Here’s the thing about crowdsourced security testing – it’s brilliant for finding edge cases that automated tools miss, but it can be slow and expensive. Meanwhile, automated tools are great for catching low-hanging fruit quickly but often miss complex vulnerabilities. So what happens when you combine them? Basically, Bugcrowd is betting that Mayhem’s continuous automated testing can handle the routine stuff while their human researchers focus on the really tricky security holes.

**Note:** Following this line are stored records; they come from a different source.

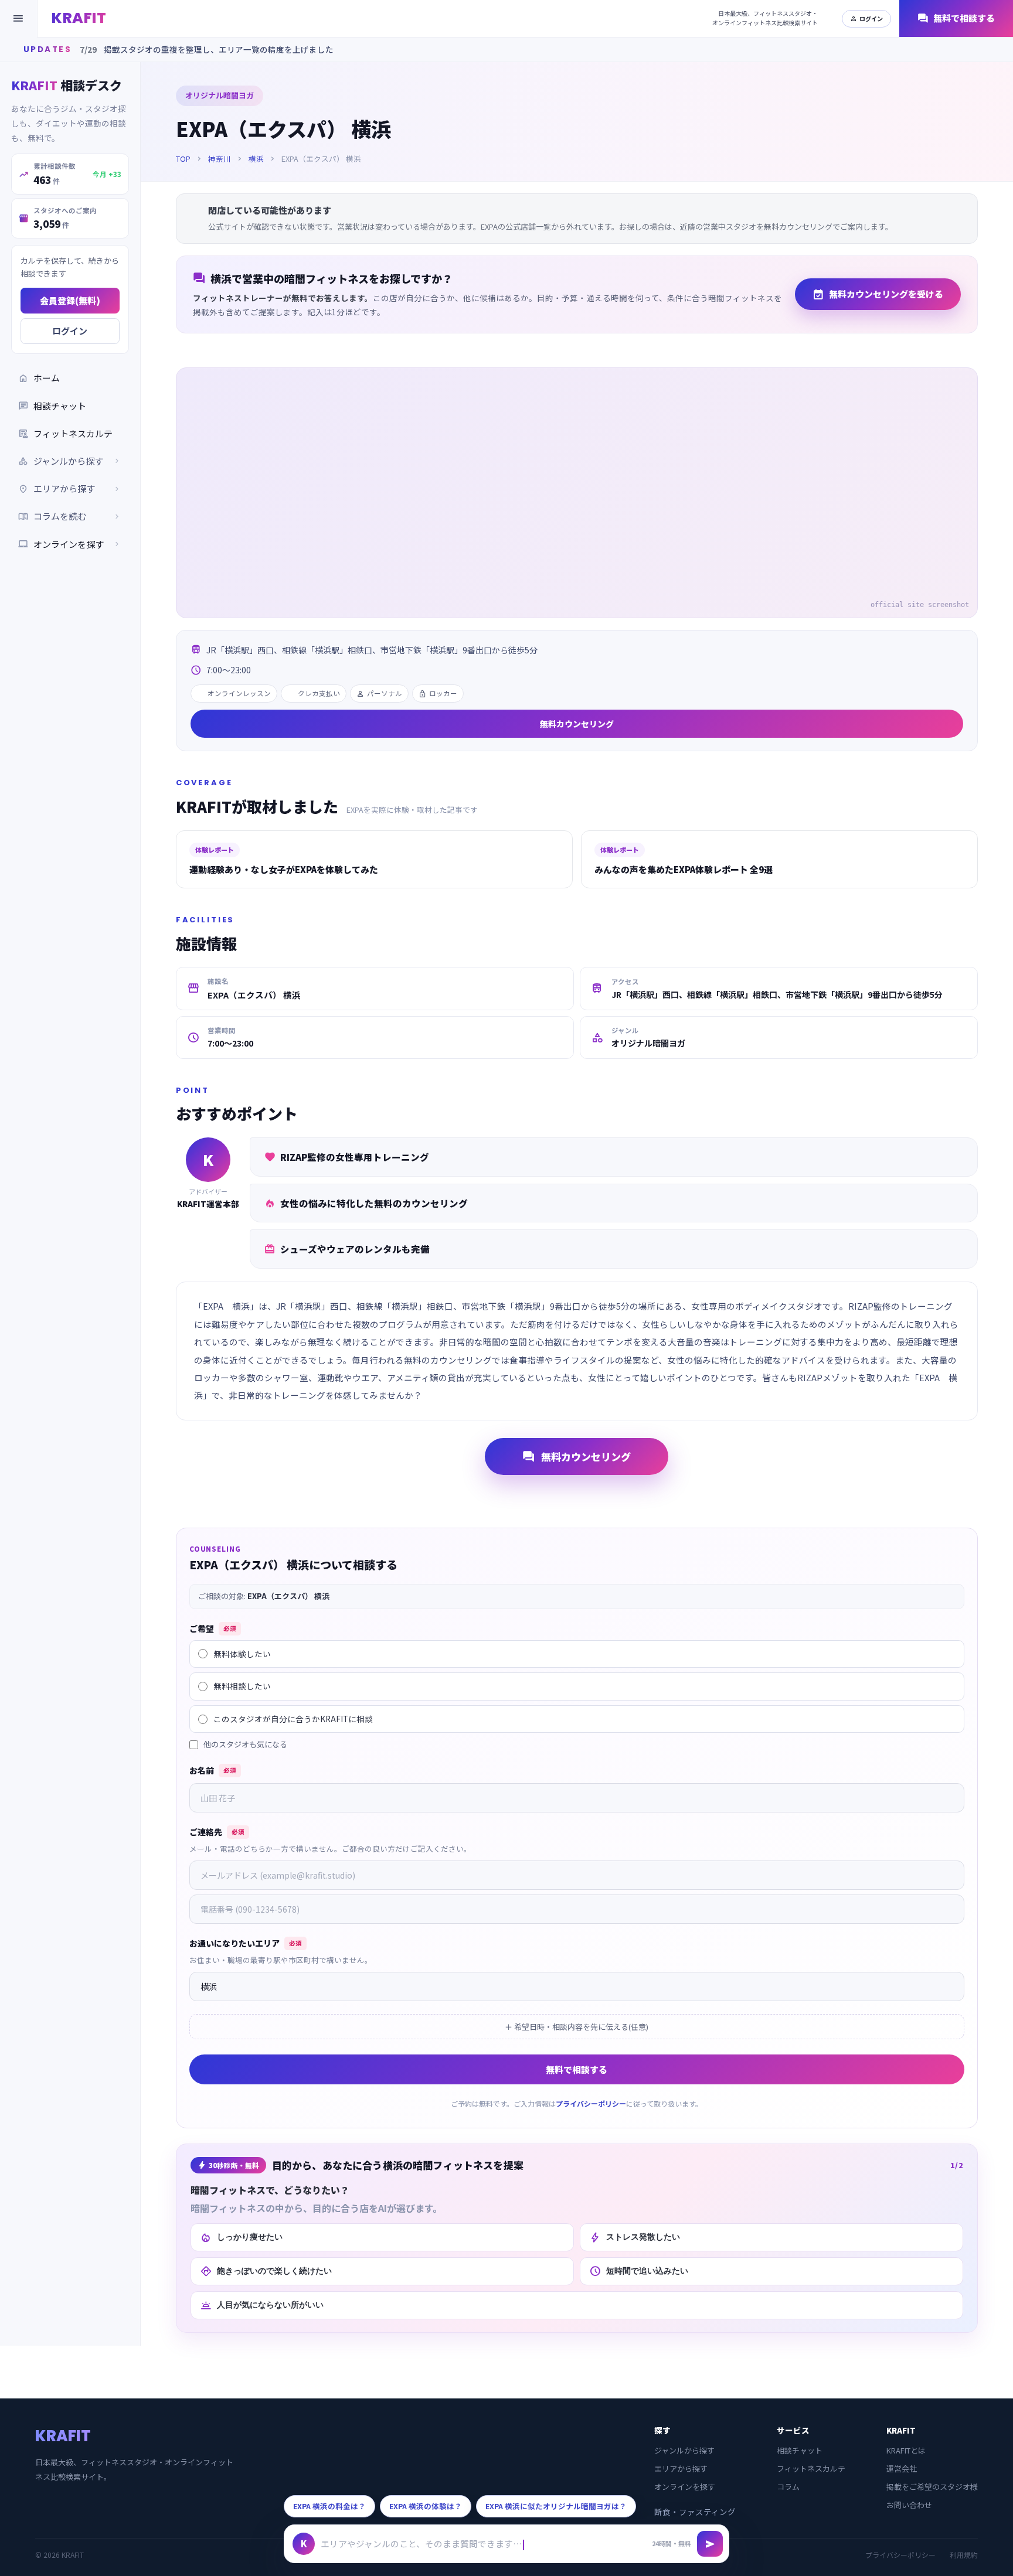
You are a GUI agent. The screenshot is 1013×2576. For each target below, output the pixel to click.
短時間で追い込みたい (638, 2271)
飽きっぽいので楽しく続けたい (266, 2271)
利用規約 (964, 2555)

But can automation really replace human creativity in finding vulnerabilities? That’s the billion-dollar question. Mayhem’s approach uses AI to simulate attacks and find weaknesses automatically, which sounds great in theory. The challenge is that sophisticated attackers are constantly evolving their techniques, and automated systems sometimes struggle to keep up with novel attack vectors.

The funding backstory

Mayhem Security’s $36 million in funding history tells you something important – this isn’t some lightweight startup. They’ve been around since 2012, back when they were called ForAllSecure, and that Series B round in 2022 from heavy hitters like New Enterprise Associates and Koch Disruptive Technologies suggests investors saw real potential in their technology. Now they’re getting acquired rather than raising another round, which makes you wonder about the market for standalone automated security testing tools.

Look, the security testing space is getting crowded, and companies are looking for platforms that can do everything. Bugcrowd’s been on a bit of an acquisition spree lately – they picked up Informer last year for attack surface management, and now they’re adding automated testing. They’re basically building a one-stop shop for security testing, and that’s probably where the market’s heading.

What this actually means for security teams

For security teams drowning in vulnerability reports, this could be a game-changer. Imagine having automated tools constantly scanning your APIs and code while human experts handle the complex stuff. The promise is faster vulnerability remediation without breaking the bank. But there’s always a trade-off – more automation means you’re trusting machines to find security holes, and we’ve all seen how that can go wrong.

The real test will be how well Bugcrowd integrates Mayhem’s technology with their existing platform. Acquisitions in tech often look great on paper but stumble during integration. If they can actually deliver on that “adaptive security platform” promise, it could change how companies approach application security. But that’s a big if – we’ve heard similar promises before, and the security industry is littered with acquisitions that never quite lived up to the hype.